Do tej pory śledczy przesłuchali ponad 70 świadków tragedii, w tym najemców i właścicieli punktów handlowych. Zatrzymano czterech podejrzanych: dyrektora technicznego firmy, która była właścicielem budynku, najemcę obiektu, w którym prawdopodobnie wybuchł ogień, oraz pracownika i szefa firmy, która obsługiwała przeciwpożarowy system alarmowy.

Około dobę po wybuchu pożaru oficjalnie potwierdzono liczbę 64 zabitych, wśród których jest dziewięcioro dzieci. 16 osób jest zaginionych. Jednak ratownicy wciąż pracują na miejscu tragedii, gdzie jeszcze przed południem czasu polskiego ogień tlił się w niektórych miejscach w stropach budynku.

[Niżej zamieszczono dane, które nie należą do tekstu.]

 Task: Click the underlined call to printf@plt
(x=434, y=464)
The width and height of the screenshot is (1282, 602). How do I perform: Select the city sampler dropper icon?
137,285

Wśród możliwych przyczyn pożaru w centrum handlowo-rozrywkowym Zimowa Wiśnia są podpalenie, nieostrożne obchodzenie się z ogniem i zwarcie instalacji elektrycznej.

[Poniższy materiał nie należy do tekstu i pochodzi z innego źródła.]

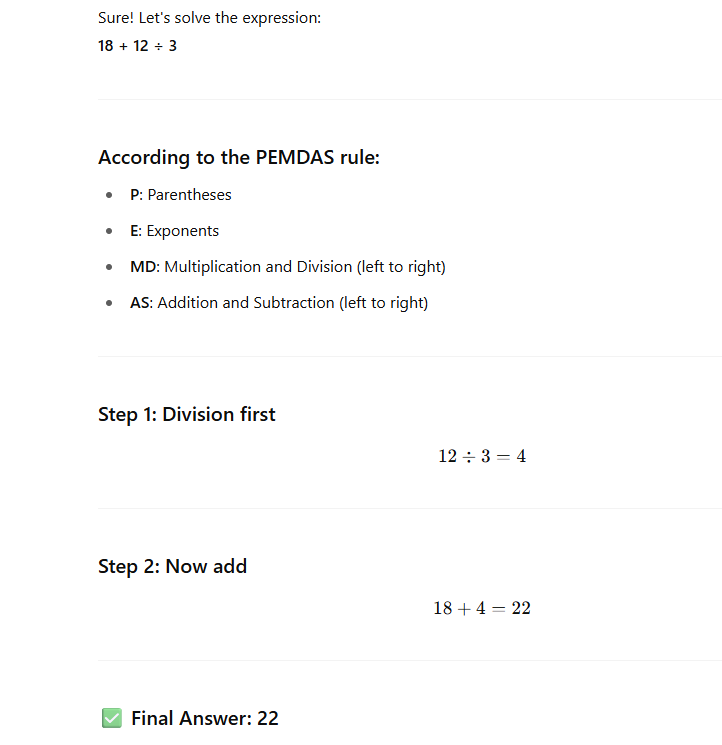The height and width of the screenshot is (745, 722).
Task: Click the word "Parentheses" in the list
Action: click(189, 195)

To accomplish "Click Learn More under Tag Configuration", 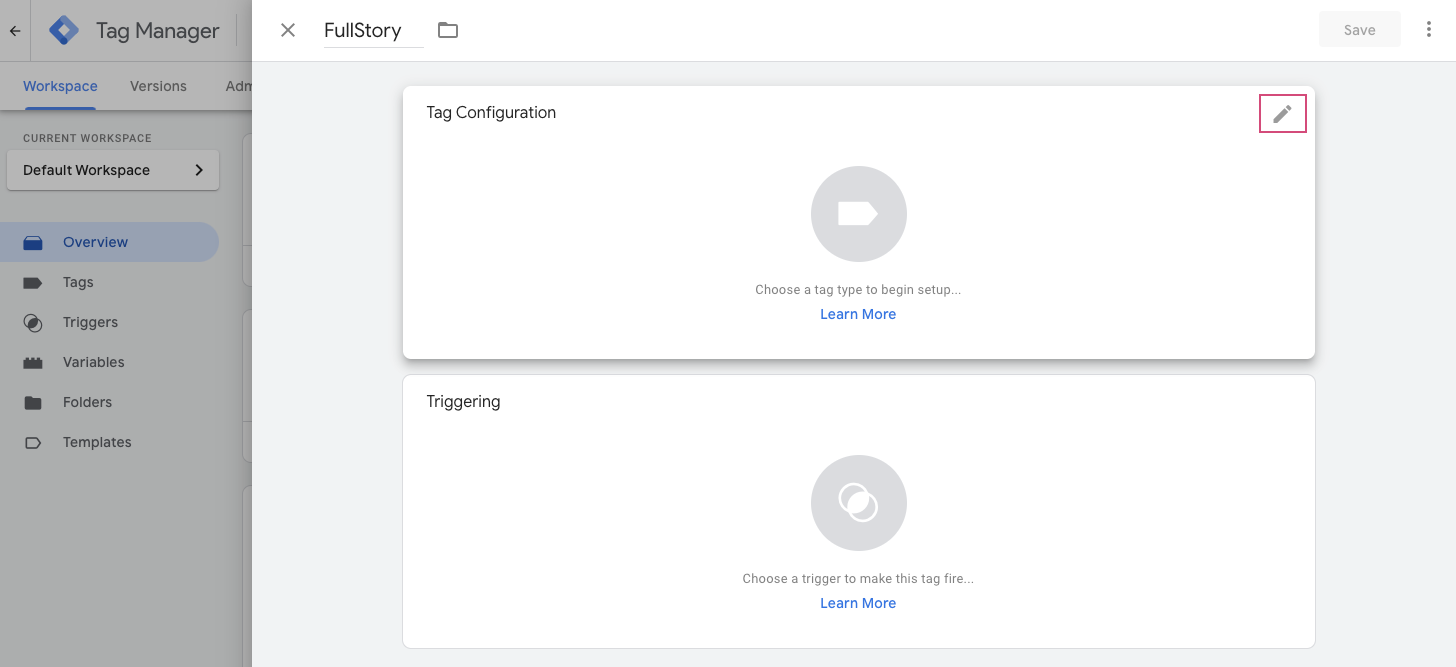I will (x=858, y=314).
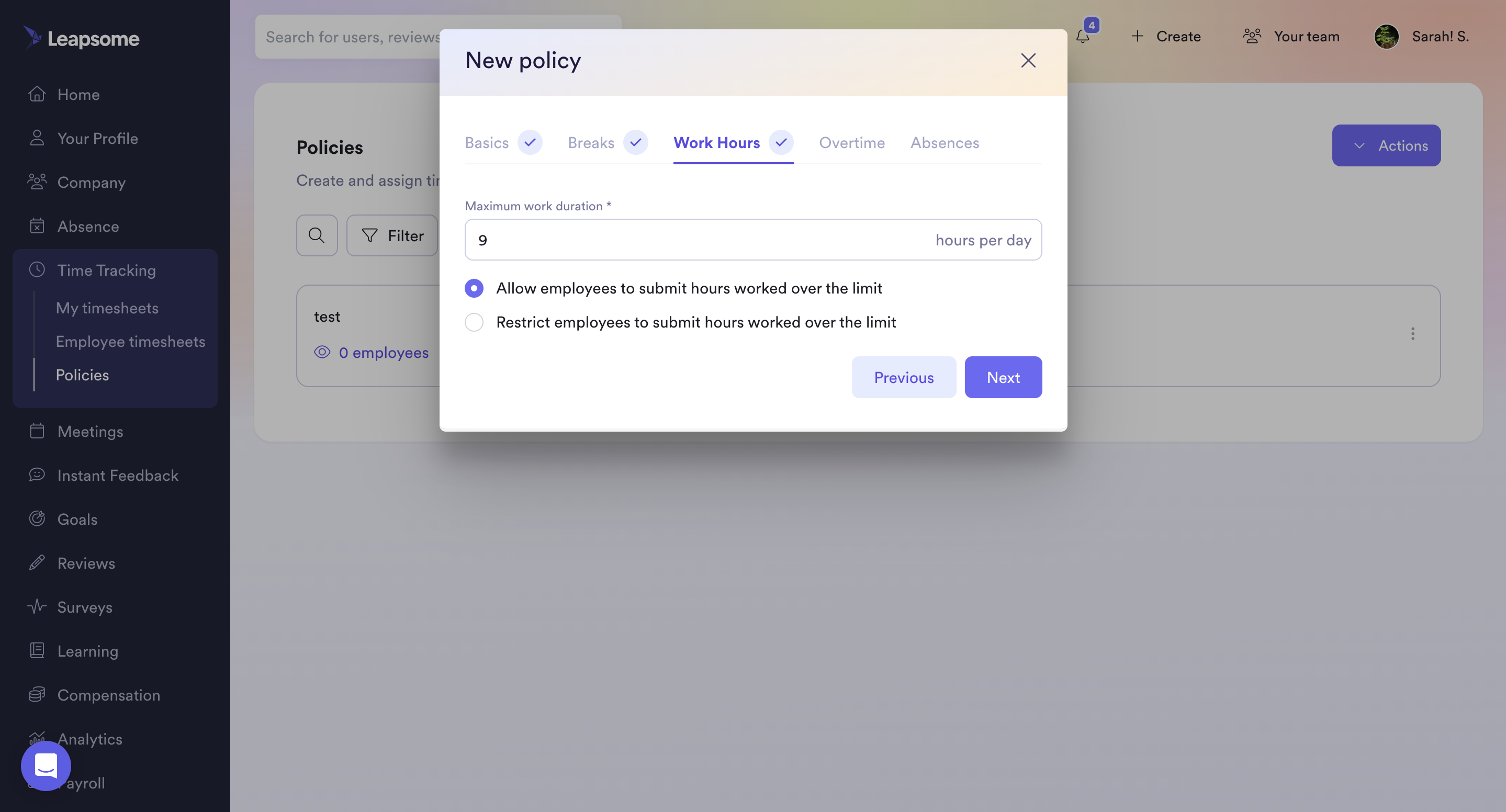The width and height of the screenshot is (1506, 812).
Task: Select Restrict employees to submit over limit
Action: pyautogui.click(x=474, y=322)
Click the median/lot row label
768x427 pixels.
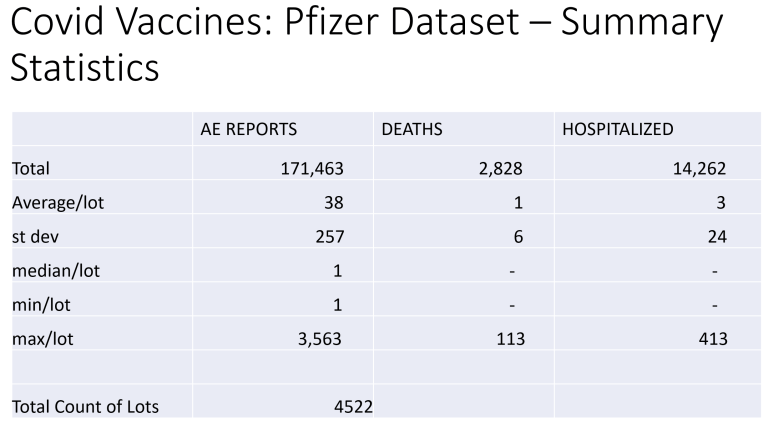[x=56, y=270]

Rosyjskie media podały przed południem, że nad budynkiem znów pojawiły się kłęby dymu. Następnie służby pożarnicze zapewniły, że nowe ognisko pożaru zostało ugaszone. Jak tłumaczyli strażacy, w stropach między kondygnacjami w zawalonych elementach konstrukcji nadal tlił się ogień, który w niektórych miejscach zdołał rozgorzeć na nowo.

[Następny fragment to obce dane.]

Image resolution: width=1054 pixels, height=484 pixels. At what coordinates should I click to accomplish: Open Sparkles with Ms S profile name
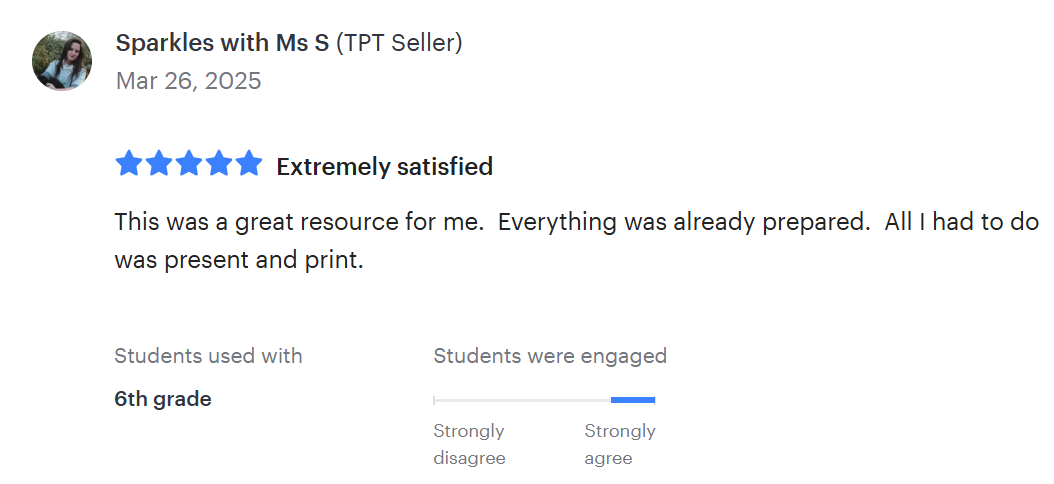(222, 43)
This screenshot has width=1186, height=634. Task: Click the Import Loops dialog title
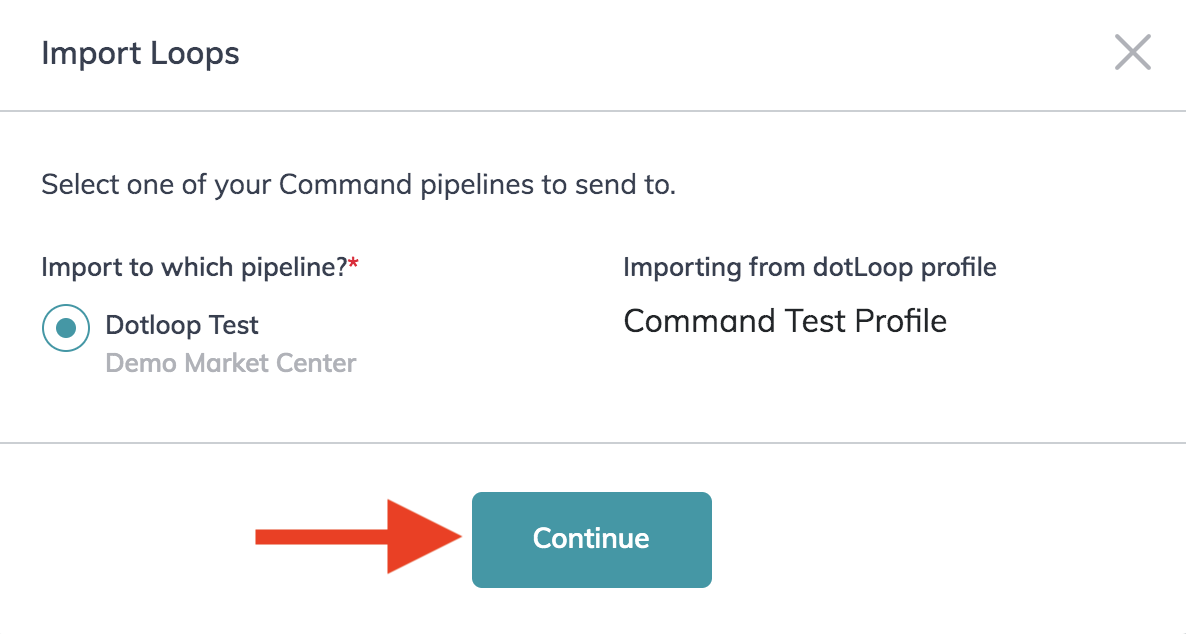point(139,53)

W całej Rosji rozpoczęto kontrolę bezpieczeństwa przeciwpożarowego w centrach handlowych. Takie kontrole zgłosiły władze m.in. regionów na Dalekim Wschodzie, Kraju Ałtajskiego, Republiki Baszkirii.

Centrum Zimowa Wiśnia było bardzo popularne wśród mieszkańców Kemerowa. Było tam wiele atrakcji dla dzieci, w tym mini zoo, sztuczne lodowisko, sala zabaw. Trzy sale kinowe i sala zabaw znajdowały się na czwartej kondygnacji, od której zaczął się pożar w niedzielę po południu czasu lokalnego (godz. 11 w Polsce). Ogień objął łącznie 1600 metrów kwadratowych budynku.

Śledztwo w sprawie pożaru prowadzi Komitet Śledczy, dotąd poinformowano o zatrzymaniu czterech osób.

Pożar w Kemerowie jest jednym z najtragiczniejszych w Rosji w ostatnich latach. W 2007 roku w pożarze w Kraju Krasnodarskim zginęły 63 osoby. W 2009 roku w klubie nocnym w Permie w pożarze spowodowanym przez fajerwerki śmierć poniosły 153 osoby.